Unjuk rasa digelar sebagai bentuk kekecewaan karena sebagian besar industri pengolahan susu (IPS) menolak susu dari para peternak. Karena tak terserap IPS, peternak merugi kisaran Rp70 ribu-Rp80 ribu per hari. Bagi kebanyakan peternak, hasil jual susu harian ialah biaya hidup sehari-hari. 

Ketua Dewan Persusuan Nasional (DPN) Teguh Boediyana mengatakan para peternak sapi perah gerah karena susu yang tidak terserap IPS. Kebanyakan IPS, kata dia, lebih memilih memenuhi kebutuhan susu via impor. 

"Pemerintah harus mengatasi dengan mem-push semua IPS segera menyerap susu segar. Tidak ada penolakan, kecuali memang susunya tidak memenuhi syarat. Kalau dia kualitasnya tidak bagus sekali, itu tergantung pakan ternak. Kalau peternak tidak punya kualitas pakan yang bagus, ya, kualitas susu rendah," kata Teguh kepada Alinea.id, Selasa (12/11).

Berdasarkan data dari Badan Pusat Statistik (BPS), produksi susu segar dalam negeri (SSDN) hanya mencapai 968.980 ton pada 2022. Angka itu hanya sekitar 20% dari kebutuhan nasional yang mencapai 4,4 juta ton. Kebutuhan domestik susu dipenuhi lewat impor dari sejumlah negara.

Entri data:
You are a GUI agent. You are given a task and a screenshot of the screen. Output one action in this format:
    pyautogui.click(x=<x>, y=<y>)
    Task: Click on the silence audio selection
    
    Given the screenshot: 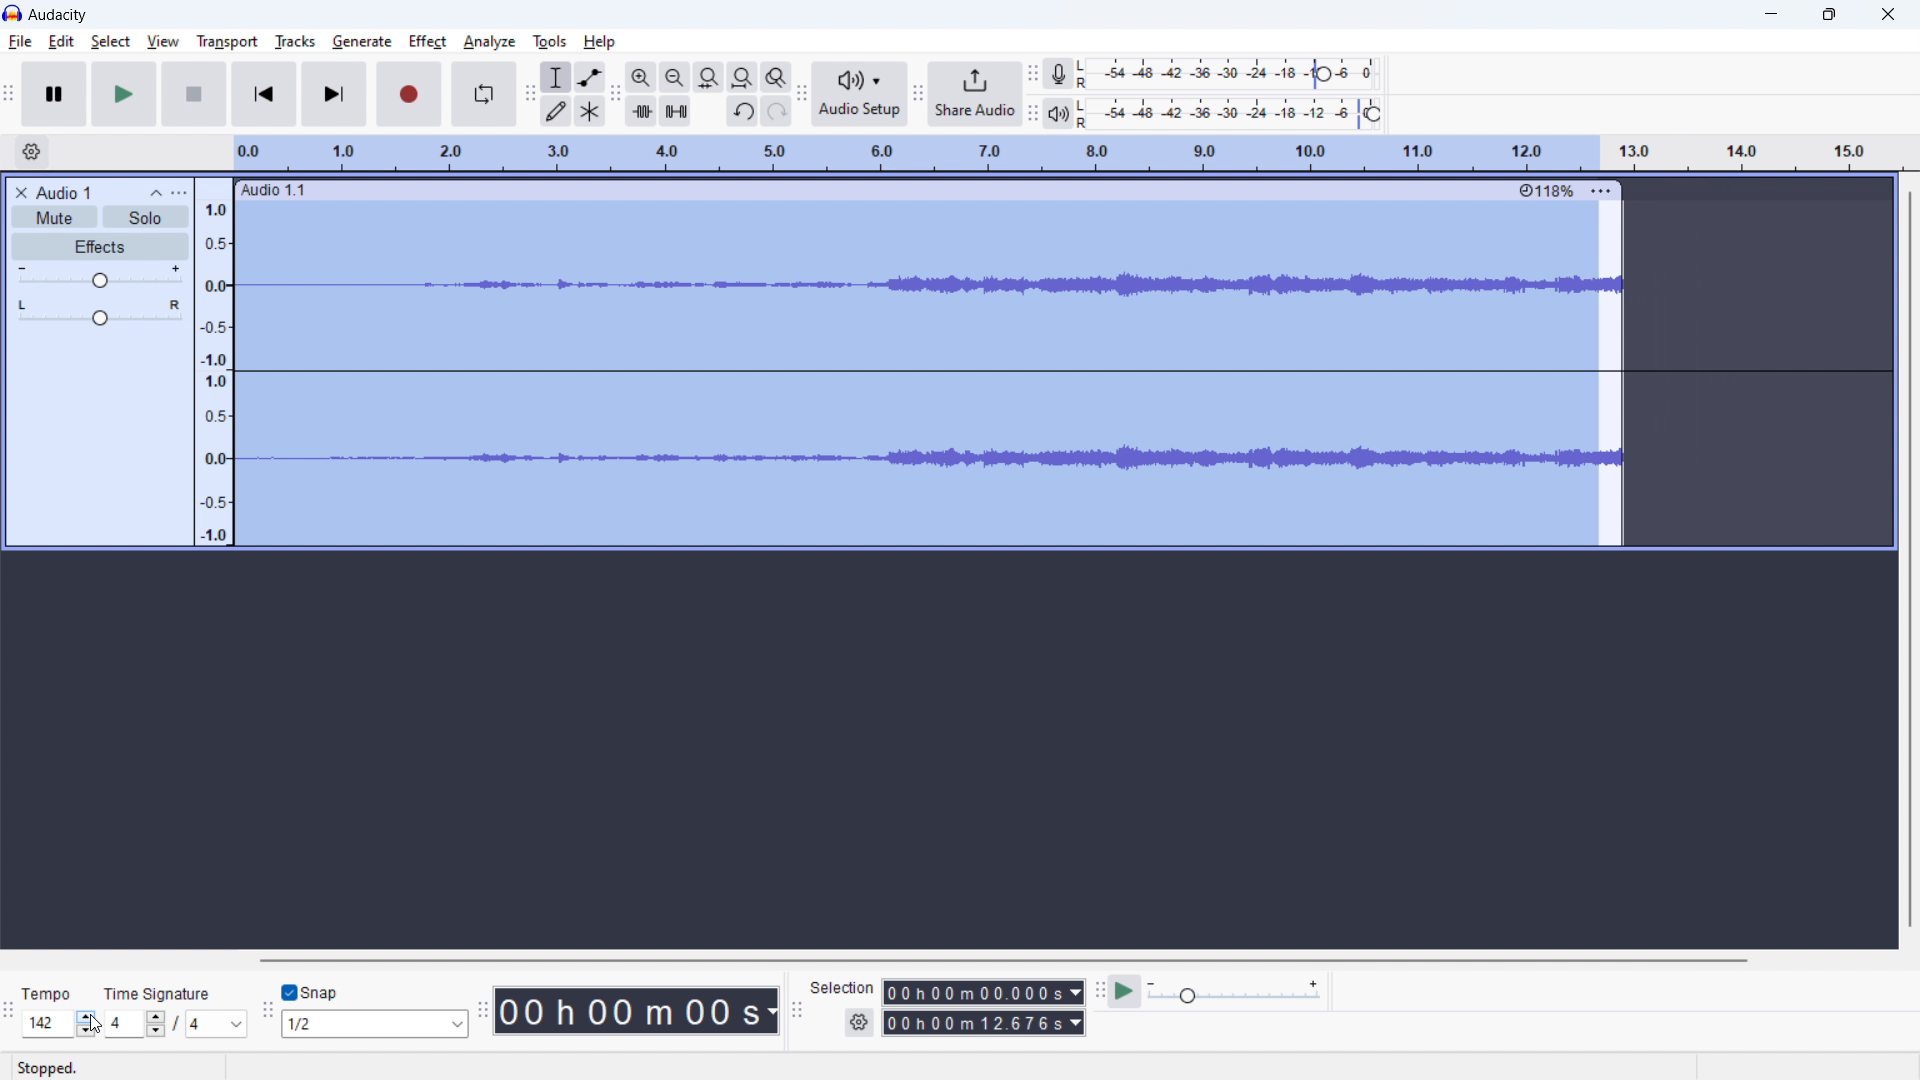 What is the action you would take?
    pyautogui.click(x=675, y=111)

### Daftar Tugas:
(A) Tentukan apakah tiap pernyataan berikut sesuai dengan teks tentang peternak sapi perah. Jawab ya atau tidak, lalu kutip kata-kata teks yang menjadi penentunya. (i) Peternak merugi sekitar Rp70 ribu–Rp80 ribu per hari karena susunya tidak terserap IPS. (ii) Menurut Teguh Boediyana, kebanyakan IPS lebih memilih memenuhi kebutuhan susu lewat impor. (iii) Produksi susu segar dalam negeri pada 2022 mencapai sekitar 40% dari kebutuhan nasional.
(B) Salin dengan tepat bagian teks tentang peternak sapi perah dari "Ketua Dewan Persusuan" sampai "Alinea.id, Selasa (12/11).".

### Jawaban Tugas:
(A)
(i) Ya: "Karena tak terserap IPS, peternak merugi kisaran Rp70 ribu-Rp80 ribu per hari."
(ii) Ya: "Kebanyakan IPS, kata dia, lebih memilih memenuhi kebutuhan susu via impor."
(iii) Tidak: "Angka itu hanya sekitar 20% dari kebutuhan nasional yang mencapai 4,4 juta ton."

(B)
Ketua Dewan Persusuan Nasional (DPN) Teguh Boediyana mengatakan para peternak sapi perah gerah karena susu yang tidak terserap IPS. Kebanyakan IPS, kata dia, lebih memilih memenuhi kebutuhan susu via impor. 

"Pemerintah harus mengatasi dengan mem-push semua IPS segera menyerap susu segar. Tidak ada penolakan, kecuali memang susunya tidak memenuhi syarat. Kalau dia kualitasnya tidak bagus sekali, itu tergantung pakan ternak. Kalau peternak tidak punya kualitas pakan yang bagus, ya, kualitas susu rendah," kata Teguh kepada Alinea.id, Selasa (12/11).